►

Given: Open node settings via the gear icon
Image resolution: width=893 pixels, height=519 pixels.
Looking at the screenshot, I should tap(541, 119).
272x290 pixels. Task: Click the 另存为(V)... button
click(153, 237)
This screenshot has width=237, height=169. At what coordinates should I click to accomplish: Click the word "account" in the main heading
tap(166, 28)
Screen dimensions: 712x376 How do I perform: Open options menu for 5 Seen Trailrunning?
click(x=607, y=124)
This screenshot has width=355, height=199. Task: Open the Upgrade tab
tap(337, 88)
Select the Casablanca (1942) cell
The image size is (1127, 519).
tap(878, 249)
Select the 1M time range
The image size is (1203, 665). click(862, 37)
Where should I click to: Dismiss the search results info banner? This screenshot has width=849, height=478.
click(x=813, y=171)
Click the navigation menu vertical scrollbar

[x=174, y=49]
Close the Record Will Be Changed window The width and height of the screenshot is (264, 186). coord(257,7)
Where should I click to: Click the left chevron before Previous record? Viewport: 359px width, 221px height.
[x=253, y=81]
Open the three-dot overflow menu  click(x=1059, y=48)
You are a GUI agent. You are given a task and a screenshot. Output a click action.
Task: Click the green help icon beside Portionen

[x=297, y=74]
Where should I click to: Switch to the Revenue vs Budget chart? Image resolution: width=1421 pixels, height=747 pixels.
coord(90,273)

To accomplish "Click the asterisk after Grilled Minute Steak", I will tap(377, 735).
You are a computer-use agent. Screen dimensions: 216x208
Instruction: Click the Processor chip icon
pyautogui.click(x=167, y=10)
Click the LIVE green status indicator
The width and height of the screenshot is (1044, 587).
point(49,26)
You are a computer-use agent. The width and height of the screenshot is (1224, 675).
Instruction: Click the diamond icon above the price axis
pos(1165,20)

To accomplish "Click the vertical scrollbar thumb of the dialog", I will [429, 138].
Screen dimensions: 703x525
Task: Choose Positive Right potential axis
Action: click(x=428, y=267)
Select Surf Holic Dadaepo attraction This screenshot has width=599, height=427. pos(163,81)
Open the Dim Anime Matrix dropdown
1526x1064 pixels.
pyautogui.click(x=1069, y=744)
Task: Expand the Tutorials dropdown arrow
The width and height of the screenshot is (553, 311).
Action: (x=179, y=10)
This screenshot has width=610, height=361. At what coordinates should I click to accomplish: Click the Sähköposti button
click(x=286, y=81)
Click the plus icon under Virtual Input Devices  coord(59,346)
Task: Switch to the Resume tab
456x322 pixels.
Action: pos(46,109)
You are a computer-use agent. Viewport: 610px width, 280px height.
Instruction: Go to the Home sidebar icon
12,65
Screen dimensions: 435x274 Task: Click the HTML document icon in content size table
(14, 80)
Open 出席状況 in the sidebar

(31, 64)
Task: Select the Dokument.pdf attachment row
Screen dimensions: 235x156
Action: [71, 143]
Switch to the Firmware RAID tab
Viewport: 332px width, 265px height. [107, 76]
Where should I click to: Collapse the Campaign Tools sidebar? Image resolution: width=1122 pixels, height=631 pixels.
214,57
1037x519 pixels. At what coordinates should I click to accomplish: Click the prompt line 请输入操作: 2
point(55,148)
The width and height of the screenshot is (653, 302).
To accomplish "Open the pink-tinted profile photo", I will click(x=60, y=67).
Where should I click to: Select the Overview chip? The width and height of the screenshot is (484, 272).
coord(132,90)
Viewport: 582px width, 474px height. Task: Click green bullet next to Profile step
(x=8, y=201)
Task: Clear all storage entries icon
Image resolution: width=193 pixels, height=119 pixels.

◄

TASK STATEMENT:
Can you rewrite the stretch of the items above, from the line containing "You are a computer-use agent. The" through the line containing "point(55,148)", as a numbered list with the blank lines dropped?

WRITTEN ANSWER:
1. You are a computer-use agent. The width and height of the screenshot is (1224, 675).
2. Instruction: Click the diamond icon above the price axis
3. pos(1165,20)
4. To accomplish "Click the vertical scrollbar thumb of the dialog", I will [429, 138].
5. Screen dimensions: 703x525
6. Task: Choose Positive Right potential axis
7. Action: click(x=428, y=267)
8. Select Surf Holic Dadaepo attraction This screenshot has width=599, height=427. pos(163,81)
9. Open the Dim Anime Matrix dropdown
10. 1526x1064 pixels.
11. pyautogui.click(x=1069, y=744)
12. Task: Expand the Tutorials dropdown arrow
13. The width and height of the screenshot is (553, 311).
14. Action: (x=179, y=10)
15. This screenshot has width=610, height=361. At what coordinates should I click to accomplish: Click the Sähköposti button
16. click(x=286, y=81)
17. Click the plus icon under Virtual Input Devices  coord(59,346)
18. Task: Switch to the Resume tab
19. 456x322 pixels.
20. Action: pos(46,109)
21. You are a computer-use agent. Viewport: 610px width, 280px height.
22. Instruction: Go to the Home sidebar icon
23. 12,65
24. Screen dimensions: 435x274 Task: Click the HTML document icon in content size table
25. (14, 80)
26. Open 出席状況 in the sidebar
27. (31, 64)
28. Task: Select the Dokument.pdf attachment row
29. Screen dimensions: 235x156
30. Action: [71, 143]
31. Switch to the Firmware RAID tab
32. Viewport: 332px width, 265px height. [107, 76]
33. Where should I click to: Collapse the Campaign Tools sidebar? Image resolution: width=1122 pixels, height=631 pixels.
34. 214,57
35. 1037x519 pixels. At what coordinates should I click to accomplish: Click the prompt line 请输入操作: 2
36. point(55,148)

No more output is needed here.